Assignment
Could you copy every line of the data that contains "computer"?

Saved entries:
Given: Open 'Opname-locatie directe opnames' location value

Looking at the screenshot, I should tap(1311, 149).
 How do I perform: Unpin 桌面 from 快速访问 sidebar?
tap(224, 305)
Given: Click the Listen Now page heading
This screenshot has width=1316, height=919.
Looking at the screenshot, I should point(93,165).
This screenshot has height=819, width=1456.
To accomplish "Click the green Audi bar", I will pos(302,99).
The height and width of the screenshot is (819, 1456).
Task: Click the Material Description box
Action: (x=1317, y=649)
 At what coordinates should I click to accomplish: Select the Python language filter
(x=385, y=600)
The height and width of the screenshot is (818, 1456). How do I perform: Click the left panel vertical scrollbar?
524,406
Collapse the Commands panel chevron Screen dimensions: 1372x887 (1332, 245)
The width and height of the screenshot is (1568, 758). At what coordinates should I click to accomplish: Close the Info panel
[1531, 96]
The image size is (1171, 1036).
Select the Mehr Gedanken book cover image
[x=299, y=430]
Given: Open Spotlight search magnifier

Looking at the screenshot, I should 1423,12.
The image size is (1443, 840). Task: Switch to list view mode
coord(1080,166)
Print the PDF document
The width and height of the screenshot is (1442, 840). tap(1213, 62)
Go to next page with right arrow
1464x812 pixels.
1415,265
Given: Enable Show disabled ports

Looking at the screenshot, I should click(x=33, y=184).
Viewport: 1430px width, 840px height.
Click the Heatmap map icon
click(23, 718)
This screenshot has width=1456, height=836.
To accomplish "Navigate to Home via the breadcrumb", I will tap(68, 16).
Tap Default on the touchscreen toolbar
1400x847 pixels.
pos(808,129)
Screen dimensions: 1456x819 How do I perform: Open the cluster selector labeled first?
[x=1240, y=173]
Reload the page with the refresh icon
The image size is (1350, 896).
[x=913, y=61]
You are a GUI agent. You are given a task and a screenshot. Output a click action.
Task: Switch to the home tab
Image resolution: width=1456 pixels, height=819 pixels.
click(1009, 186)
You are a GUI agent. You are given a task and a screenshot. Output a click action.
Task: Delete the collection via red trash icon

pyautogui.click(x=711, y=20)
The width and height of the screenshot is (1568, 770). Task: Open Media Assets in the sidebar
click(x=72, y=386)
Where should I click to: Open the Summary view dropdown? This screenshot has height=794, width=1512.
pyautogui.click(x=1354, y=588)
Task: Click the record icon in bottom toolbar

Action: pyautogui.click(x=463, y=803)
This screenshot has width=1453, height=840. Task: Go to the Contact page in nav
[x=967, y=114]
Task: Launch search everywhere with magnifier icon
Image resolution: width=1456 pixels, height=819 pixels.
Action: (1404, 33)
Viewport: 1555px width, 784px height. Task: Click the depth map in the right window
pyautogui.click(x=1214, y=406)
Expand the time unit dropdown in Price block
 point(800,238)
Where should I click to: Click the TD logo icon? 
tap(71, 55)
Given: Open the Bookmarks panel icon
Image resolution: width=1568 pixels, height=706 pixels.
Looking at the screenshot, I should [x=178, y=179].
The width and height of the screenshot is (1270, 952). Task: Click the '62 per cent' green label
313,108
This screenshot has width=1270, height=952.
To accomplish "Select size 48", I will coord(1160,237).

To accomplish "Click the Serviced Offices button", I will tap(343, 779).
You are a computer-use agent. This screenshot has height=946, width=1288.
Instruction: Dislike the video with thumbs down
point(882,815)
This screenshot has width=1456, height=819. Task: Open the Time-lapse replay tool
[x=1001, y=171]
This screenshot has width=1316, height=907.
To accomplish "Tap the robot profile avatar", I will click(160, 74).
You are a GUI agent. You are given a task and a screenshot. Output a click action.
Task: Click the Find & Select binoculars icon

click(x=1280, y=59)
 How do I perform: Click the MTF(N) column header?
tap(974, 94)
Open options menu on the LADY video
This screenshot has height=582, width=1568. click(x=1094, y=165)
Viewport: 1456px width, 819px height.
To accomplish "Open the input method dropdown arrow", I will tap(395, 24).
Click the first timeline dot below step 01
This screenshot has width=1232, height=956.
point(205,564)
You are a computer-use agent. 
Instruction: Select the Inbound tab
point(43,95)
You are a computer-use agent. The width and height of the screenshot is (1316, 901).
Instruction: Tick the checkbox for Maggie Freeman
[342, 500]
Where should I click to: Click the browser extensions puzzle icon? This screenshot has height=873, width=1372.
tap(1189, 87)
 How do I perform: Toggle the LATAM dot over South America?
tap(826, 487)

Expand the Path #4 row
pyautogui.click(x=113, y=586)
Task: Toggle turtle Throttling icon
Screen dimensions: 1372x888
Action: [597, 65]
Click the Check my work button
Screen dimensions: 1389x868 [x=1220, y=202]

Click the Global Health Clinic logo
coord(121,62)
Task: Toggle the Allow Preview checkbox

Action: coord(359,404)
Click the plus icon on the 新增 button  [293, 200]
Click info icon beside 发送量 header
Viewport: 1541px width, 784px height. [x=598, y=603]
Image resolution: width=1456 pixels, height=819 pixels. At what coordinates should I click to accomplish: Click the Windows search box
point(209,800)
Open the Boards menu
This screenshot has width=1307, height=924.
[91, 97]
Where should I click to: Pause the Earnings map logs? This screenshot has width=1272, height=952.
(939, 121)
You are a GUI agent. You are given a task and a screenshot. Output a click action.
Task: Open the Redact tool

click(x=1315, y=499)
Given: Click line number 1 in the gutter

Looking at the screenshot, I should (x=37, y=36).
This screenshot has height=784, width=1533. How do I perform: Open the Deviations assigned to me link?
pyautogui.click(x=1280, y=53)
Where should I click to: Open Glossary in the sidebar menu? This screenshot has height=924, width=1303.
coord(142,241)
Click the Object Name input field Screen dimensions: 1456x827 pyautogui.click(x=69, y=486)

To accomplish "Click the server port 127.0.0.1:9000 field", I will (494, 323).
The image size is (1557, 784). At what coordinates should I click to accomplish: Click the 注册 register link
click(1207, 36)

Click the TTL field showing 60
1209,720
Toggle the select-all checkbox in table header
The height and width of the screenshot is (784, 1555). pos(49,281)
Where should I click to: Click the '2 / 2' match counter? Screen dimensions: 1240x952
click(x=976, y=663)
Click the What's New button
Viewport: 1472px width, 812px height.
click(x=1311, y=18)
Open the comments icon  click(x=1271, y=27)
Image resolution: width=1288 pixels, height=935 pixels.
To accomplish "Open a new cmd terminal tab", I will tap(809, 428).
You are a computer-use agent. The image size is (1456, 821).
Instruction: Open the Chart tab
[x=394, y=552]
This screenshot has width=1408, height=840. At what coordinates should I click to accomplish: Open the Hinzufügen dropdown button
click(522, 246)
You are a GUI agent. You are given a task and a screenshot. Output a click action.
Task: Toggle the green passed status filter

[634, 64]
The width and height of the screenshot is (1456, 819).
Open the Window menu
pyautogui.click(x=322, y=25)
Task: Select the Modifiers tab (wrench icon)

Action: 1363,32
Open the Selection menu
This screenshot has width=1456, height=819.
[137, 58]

Result of this exercise
You are a computer-use agent. This screenshot has height=946, width=1288.
You are a computer-use agent. 
You are a computer-use agent. The width and height of the screenshot is (1316, 901).
You are a computer-use agent. The image size is (1456, 821).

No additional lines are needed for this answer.